What is needed: In the listing below, write out exactly each line from the first through the one containing "Task: Open the 'İzin".
===== Available data =====
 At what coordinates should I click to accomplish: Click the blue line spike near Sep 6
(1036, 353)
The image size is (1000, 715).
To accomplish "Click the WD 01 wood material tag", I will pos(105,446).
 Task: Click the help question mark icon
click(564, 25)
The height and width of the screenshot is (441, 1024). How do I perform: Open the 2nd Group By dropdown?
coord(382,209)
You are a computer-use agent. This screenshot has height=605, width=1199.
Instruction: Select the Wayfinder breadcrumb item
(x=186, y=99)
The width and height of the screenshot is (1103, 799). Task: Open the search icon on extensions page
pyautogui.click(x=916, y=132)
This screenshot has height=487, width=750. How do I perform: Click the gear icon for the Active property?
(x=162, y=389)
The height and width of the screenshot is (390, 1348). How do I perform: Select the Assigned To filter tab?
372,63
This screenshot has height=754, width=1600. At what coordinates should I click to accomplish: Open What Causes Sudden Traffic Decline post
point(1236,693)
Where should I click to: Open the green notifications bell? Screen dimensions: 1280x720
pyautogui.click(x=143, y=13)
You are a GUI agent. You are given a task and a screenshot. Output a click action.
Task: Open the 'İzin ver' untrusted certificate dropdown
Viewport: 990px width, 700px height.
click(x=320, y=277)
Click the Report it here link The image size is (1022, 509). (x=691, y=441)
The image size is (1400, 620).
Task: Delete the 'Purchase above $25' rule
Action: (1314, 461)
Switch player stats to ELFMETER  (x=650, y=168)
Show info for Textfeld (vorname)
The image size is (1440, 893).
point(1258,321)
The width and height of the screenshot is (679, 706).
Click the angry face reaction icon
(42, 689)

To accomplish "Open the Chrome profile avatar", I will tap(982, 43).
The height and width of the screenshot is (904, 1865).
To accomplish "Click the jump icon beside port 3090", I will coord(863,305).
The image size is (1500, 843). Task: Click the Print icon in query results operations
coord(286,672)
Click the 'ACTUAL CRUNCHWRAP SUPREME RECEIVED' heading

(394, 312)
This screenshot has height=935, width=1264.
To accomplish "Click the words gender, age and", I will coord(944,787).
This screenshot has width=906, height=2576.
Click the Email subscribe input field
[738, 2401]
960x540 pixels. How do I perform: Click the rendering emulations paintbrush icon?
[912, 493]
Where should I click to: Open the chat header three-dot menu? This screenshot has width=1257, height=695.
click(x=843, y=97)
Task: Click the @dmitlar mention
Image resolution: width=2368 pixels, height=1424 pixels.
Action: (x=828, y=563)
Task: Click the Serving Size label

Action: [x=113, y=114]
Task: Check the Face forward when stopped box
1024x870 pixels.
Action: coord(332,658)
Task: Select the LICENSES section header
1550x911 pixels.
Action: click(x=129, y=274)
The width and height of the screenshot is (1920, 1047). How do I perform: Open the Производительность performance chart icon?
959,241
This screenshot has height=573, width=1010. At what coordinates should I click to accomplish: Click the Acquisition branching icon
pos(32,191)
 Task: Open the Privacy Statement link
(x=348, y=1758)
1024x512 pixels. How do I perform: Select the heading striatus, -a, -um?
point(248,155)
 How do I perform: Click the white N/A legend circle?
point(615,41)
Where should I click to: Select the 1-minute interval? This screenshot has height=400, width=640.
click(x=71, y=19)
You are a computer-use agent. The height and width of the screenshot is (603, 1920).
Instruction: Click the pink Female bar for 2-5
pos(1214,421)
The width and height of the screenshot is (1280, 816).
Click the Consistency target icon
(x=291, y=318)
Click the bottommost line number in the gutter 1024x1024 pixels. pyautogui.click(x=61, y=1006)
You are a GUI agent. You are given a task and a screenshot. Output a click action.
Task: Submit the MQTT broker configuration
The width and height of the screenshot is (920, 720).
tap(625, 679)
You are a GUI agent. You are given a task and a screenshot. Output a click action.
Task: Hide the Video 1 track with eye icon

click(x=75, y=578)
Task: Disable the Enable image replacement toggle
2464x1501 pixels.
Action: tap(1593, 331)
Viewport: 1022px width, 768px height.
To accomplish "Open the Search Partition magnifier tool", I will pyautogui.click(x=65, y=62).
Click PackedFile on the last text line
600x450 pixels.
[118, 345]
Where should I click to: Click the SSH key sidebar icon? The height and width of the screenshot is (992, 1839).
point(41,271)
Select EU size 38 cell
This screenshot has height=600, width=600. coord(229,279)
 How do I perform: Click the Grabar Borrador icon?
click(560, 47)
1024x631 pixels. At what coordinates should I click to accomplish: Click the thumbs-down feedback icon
=====
Written solution:
 At what coordinates should I click to accomplish: Click the blue line spike near Sep 6
(1036, 353)
The image size is (1000, 715).
To accomplish "Click the WD 01 wood material tag", I will pos(105,446).
 Task: Click the help question mark icon
click(564, 25)
The height and width of the screenshot is (441, 1024). How do I perform: Open the 2nd Group By dropdown?
coord(382,209)
You are a computer-use agent. This screenshot has height=605, width=1199.
Instruction: Select the Wayfinder breadcrumb item
(x=186, y=99)
The width and height of the screenshot is (1103, 799). Task: Open the search icon on extensions page
pyautogui.click(x=916, y=132)
This screenshot has height=487, width=750. How do I perform: Click the gear icon for the Active property?
(x=162, y=389)
The height and width of the screenshot is (390, 1348). How do I perform: Select the Assigned To filter tab?
372,63
This screenshot has height=754, width=1600. At what coordinates should I click to accomplish: Open What Causes Sudden Traffic Decline post
point(1236,693)
Where should I click to: Open the green notifications bell? Screen dimensions: 1280x720
pyautogui.click(x=143, y=13)
You are a GUI agent. You are given a task and a screenshot. Output a click action.
Task: Open the 'İzin ver' untrusted certificate dropdown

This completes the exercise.